How can I find a therapist?
The following are general tips for searching and finding a therapist as well as reflection questions to consider after speaking with a potential therapist.
- Check out online directories, such as ours at Psychedelic.Support.
- List things to look for (education, state-specific licenses, specialties, types of sessions), review professional websites, and read online reviews—though note that reviews are rarely available or reliable due to complications with maintaining client confidentiality.
- Look at any publicly available articles, blogs, books, or talks authored by the therapist. Do these resonate with some of your experiences or goals?
- Ask friends and families for recommendations.
- Narrow down your criteria – gender, therapeutic orientation, cost range, subspecialities, and so on.
- Ask for a phone or in-person consultation before you commit to working with a specific therapist.
- What do you notice about their communication style, personality, and knowledge? If someone gives you a negative vibe, pay attention to that feeling even if you can’t exactly explain it.
- Try a session or two, and if you aren’t feeling supported or safe, seek a different therapist. Don’t hesitate to shop around.
When I meet with a therapist, what should I consider asking them?
Either over the phone or in person, talking with a therapist will give you an opportunity to ask your own questions. Not all therapists will answer all of these questions, but it doesn’t hurt to ask if it’s important to you. The therapist can tell you if they feel comfortable answering. Here are some questions to consider.
- What are your areas of expertise?
- What is your experience working with someone with my symptoms or my therapeutic goals?
- What is your therapeutic orientation? How do you approach psychedelic integration?
- Are there specific skills or practices you recommend to your clients? What are they, and why do you think they might be useful for me?
- Have you been in therapy before?
- Have you ever had a psychedelic or non-ordinary state experience? Have you written or spoken publicly on the topic before?
- Are you familiar with contraindicated medications and conditions for psychedelic substances? Do you offer medical screening for these?
- What are your session fees? Do you accept insurance or offer a sliding scale?

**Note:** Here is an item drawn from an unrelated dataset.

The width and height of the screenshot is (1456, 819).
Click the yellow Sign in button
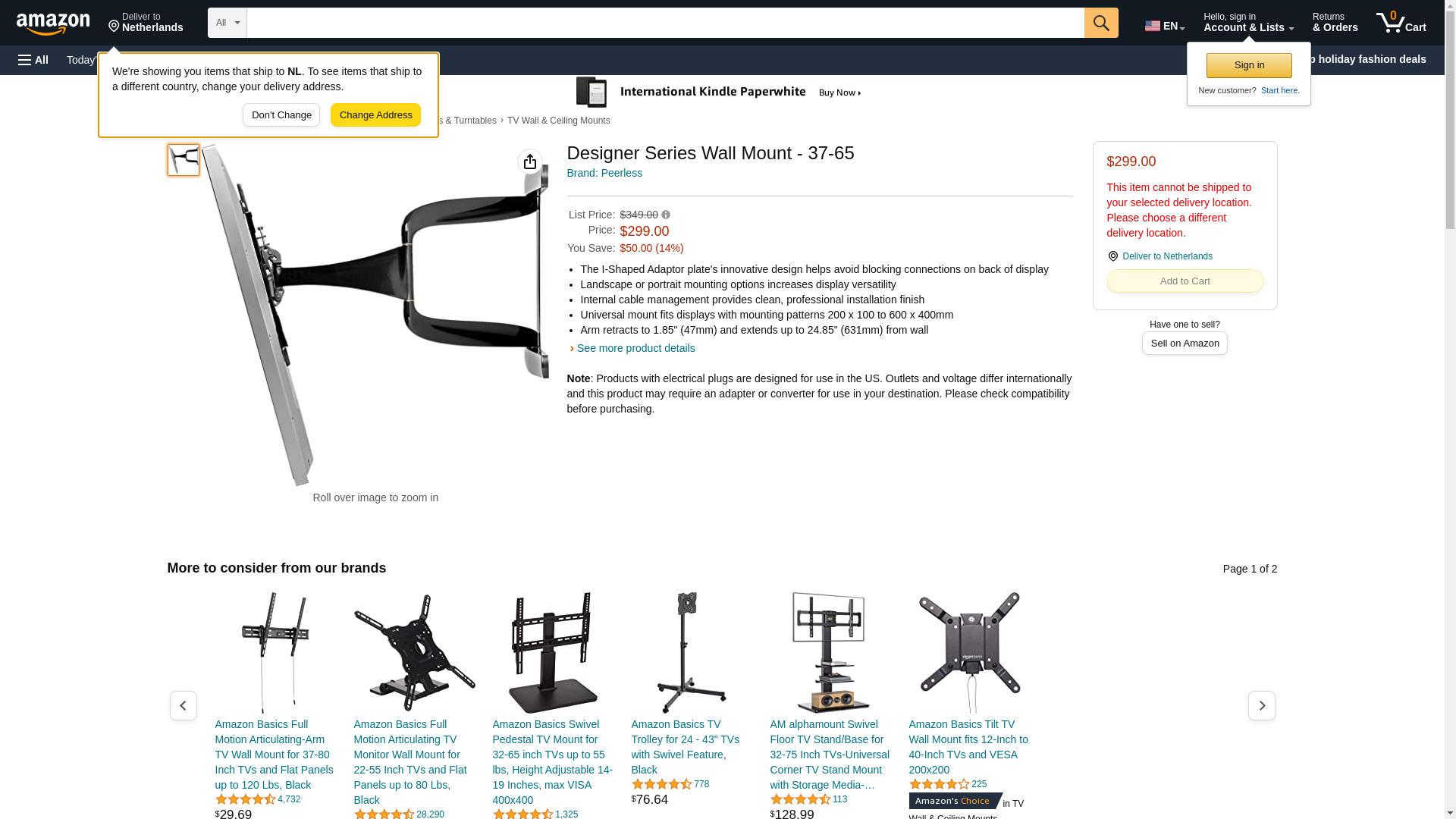pyautogui.click(x=1249, y=65)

- How long do you normally see your clients?
Finding the Match
As you can imagine, many factors go into finding the right match between a client and a therapist. When considering psychedelic integration, additional factors specific to these non-ordinary states of experience (and how to make meaning of them) are especially relevant. Understanding a practitioner’s therapeutic approach and knowledge base around psychedelics can increase the likelihood of working with someone who can significantly help you through the integration process. Whether you are looking to solidify insights from your journey into your daily life, or seeking support after a difficult psychedelic experience, professional care or community integration groups are ways to gain deeper meaning from your experiences and assistance in navigating your life’s path. You are not alone, and with a bit of thoughtful effort, you will eventually find someone who can help you on your journey towards healing and transformation.